Start by clearly defining the training objectives, such as employee safety, prevention of snow-related risks on roofs, and proper use of protective equipment.

Here's an example of appropriate training content

  • Introduction to snow management on building roofs in Canada
  • Risks and dangers associated with snow management on roofs
  • Current legislation, regulations and standards
  • Personal protective equipment (PPE) and necessary equipment
  • Techniques for working at in elevated areas and on snow-covered roofs
  • Safety and emergency protocols
  • Safe use of snow removal tools and equipment
  • Management of emergencies and critical situations
  • Communication and coordination between teams
  • Awareness of weather conditions and health risks
  • Impact on company reputation and customer confidence
  • Practical skills assessment
Also consider providing your staff with qualified trainers, sessions that are both theoretical and practical, using credible case studies and potential scenarios, and training aids that will help them retain what they have learned.

3. Provide Your Employees With All the Equipment They Need to Ensure Their Safety at Work

We recommend that you opt for personal protective equipment (PPE), a set of articles and devices specially designed to protect an individual's health and safety at work.

PPE is used to minimize risks to the health and safety of individuals by providing physical protection against various hazards such as injuries, occupational diseases and accidents.

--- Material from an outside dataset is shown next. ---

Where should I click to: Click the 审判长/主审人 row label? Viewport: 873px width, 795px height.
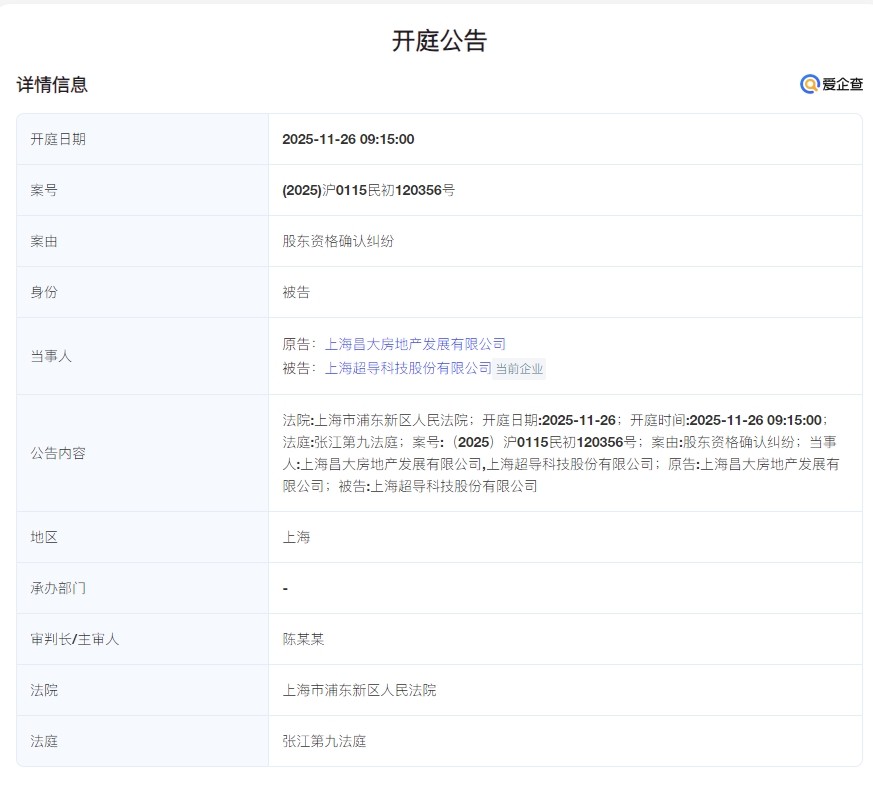pyautogui.click(x=75, y=639)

Types of personal protective equipment (PPE) to use when working on roofs:
  • Fall arrest equipment: ropes, safety harnesses and fall arrest devices used when working on high areas
  • Helmet
  • Safety footwear suitable for icy surfaces and sloping roofs
  • Fall protection equipment: safety nets and devices to prevent objects from falling and injuring workers who may be on the ground at the edge of your building.
  • Warm clothing to avoid the risk of frostbite or hypothermia (let's not forget that Canadian winters are hard ones!).
It's important to follow the proper guidelines for selecting, fitting, maintaining and using PPE to ensure its effectiveness, and therefore the safety of your employees.

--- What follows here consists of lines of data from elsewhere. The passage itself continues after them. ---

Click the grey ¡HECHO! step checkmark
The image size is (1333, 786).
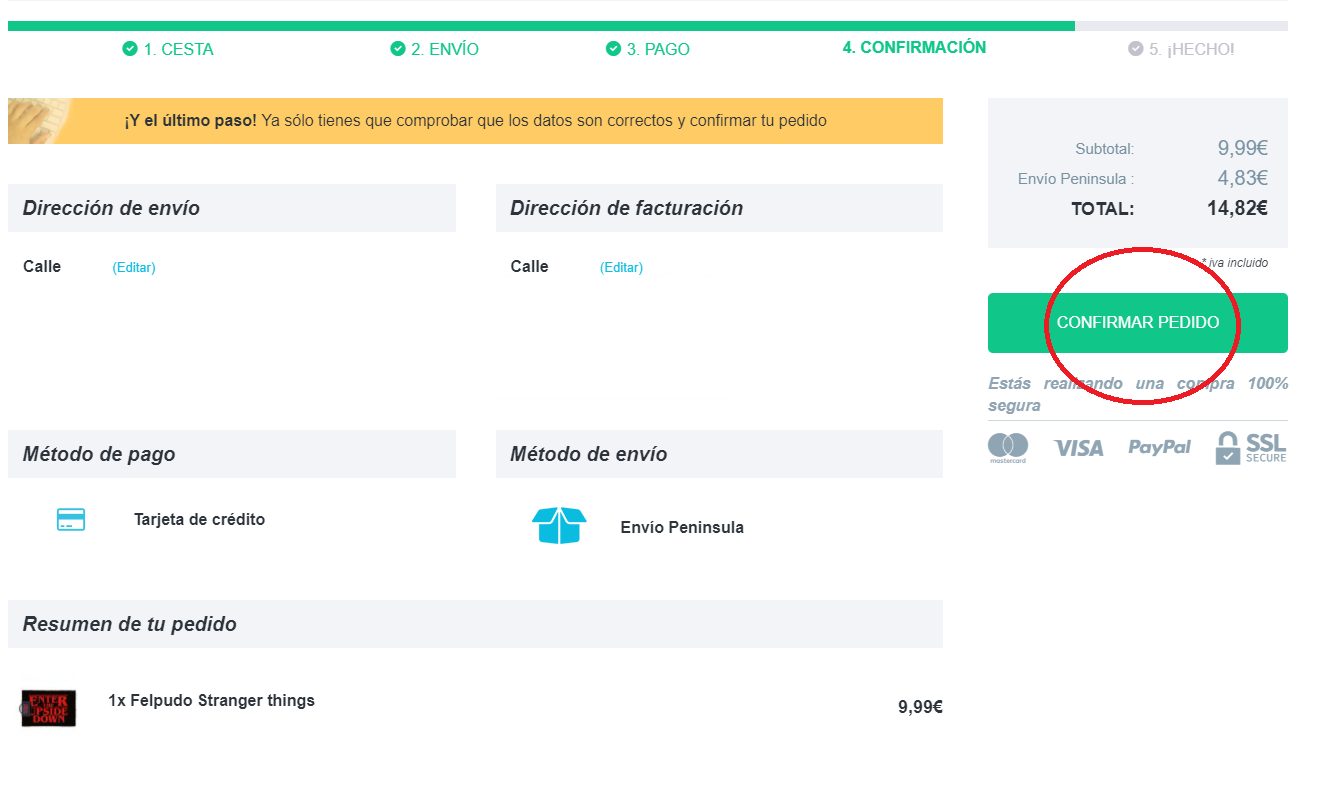pos(1135,49)
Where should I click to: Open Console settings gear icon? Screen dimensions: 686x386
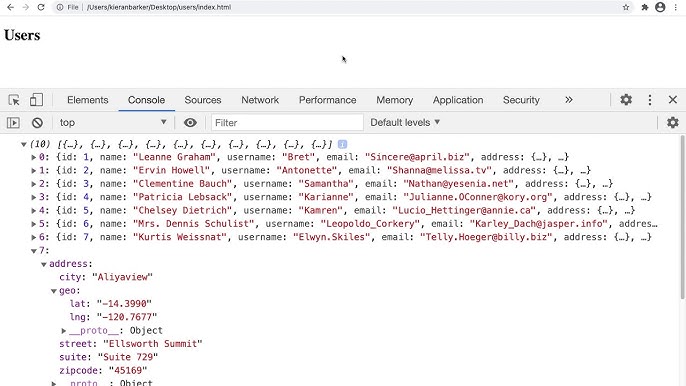[x=673, y=123]
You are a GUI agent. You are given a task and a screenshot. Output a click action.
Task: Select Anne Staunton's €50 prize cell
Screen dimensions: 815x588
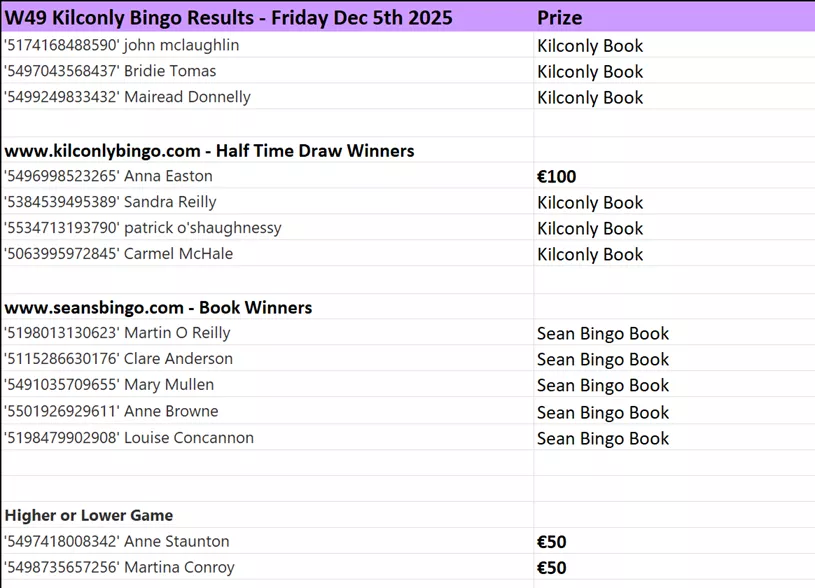(x=552, y=542)
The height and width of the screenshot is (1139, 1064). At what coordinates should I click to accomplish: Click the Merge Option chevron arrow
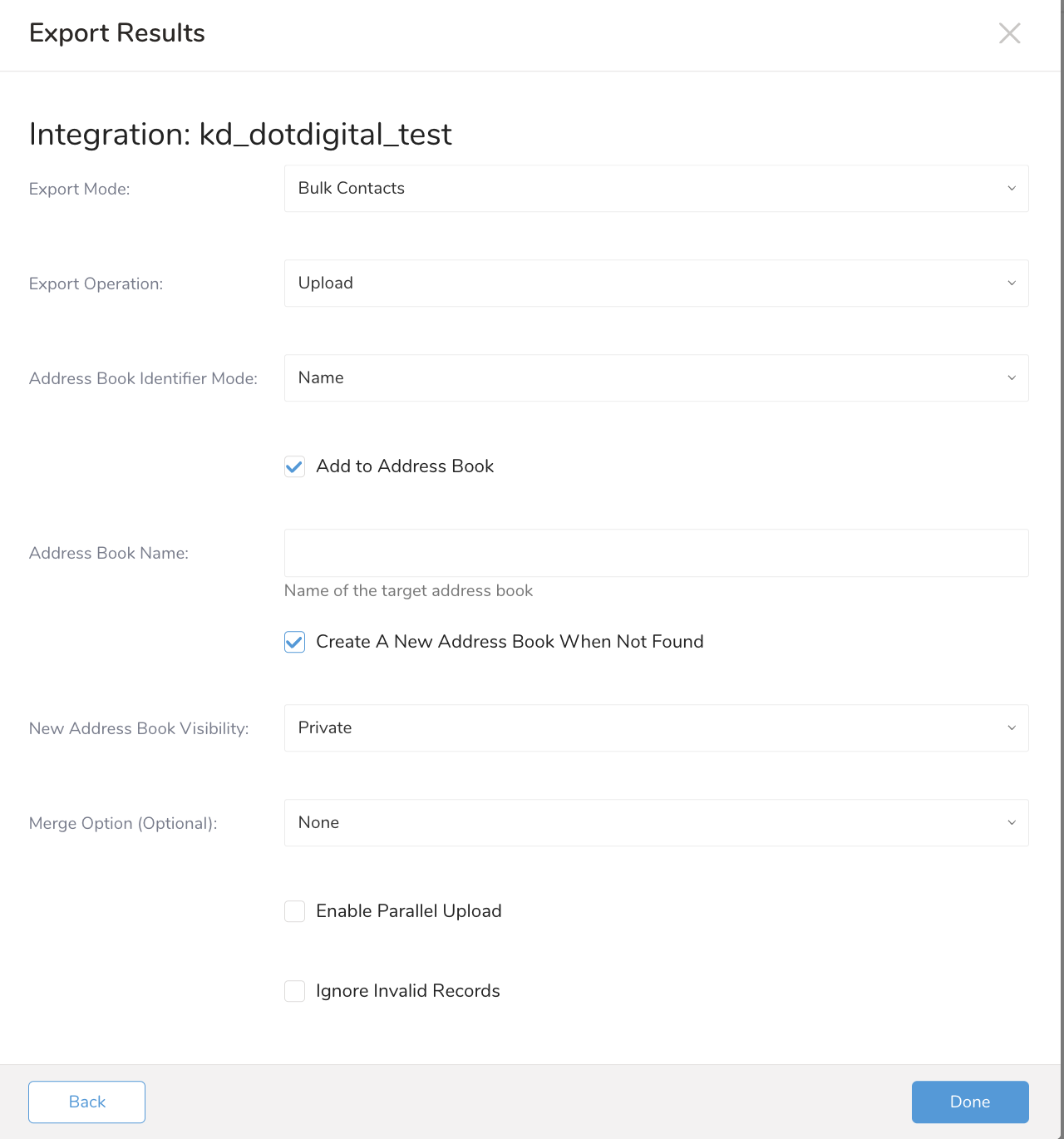click(1012, 823)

Consider Acquiring a Technological Solution to Maximize the Safety of Your Staff in Winter

Technological solutions are available to help organizations reduce the risks associated with managing snow on building roofs. This is particularly the case with the Tensio system.

Tensio completely eliminates the need for interventions in high areas to assess the level of snow load on your building's roof.

The intelligent sensors included in the Tensio system are installed directly in the steel ceiling structure and then calibrated according to the actual capacity of each critical zone of your roof during winter. Engineering calculations are performed by our team of structural engineers.

The sensor data is then cross-referenced with the weather forecast for the next 7 days, providing a rapid - and above all reliable - view of the potential snow overload risks for each zone of your building roofs.

The intelligent sensors therefore provide extremely precise measurements of the condition of your building's roof structure. Which also means that :

  • Your preventive maintenance staff will no longer need to go on the roof to monitor snow, greatly reducing the risk of falls.

"We have considerably reduced the number of interventions on the roof thanks to the Tensio system. We can now monitor the snow load in real time while reducing perilous visits to the roof.

- Francis Rioux, TBuilding Project Manager Shawinigan 


  • By knowing exactly when it's really necessary to carry out a snow removal operation on your roof, you can limit the number of snow removals to the essentials during the winter. Less snow removal, less risk!
  • Your team can rest easy knowing that Tensio will take care of snow monitoring for them, 24/7. This will also enable them to concentrate on tasks that add greater value to your organization, and which will potentially involve a lower level of accident risk.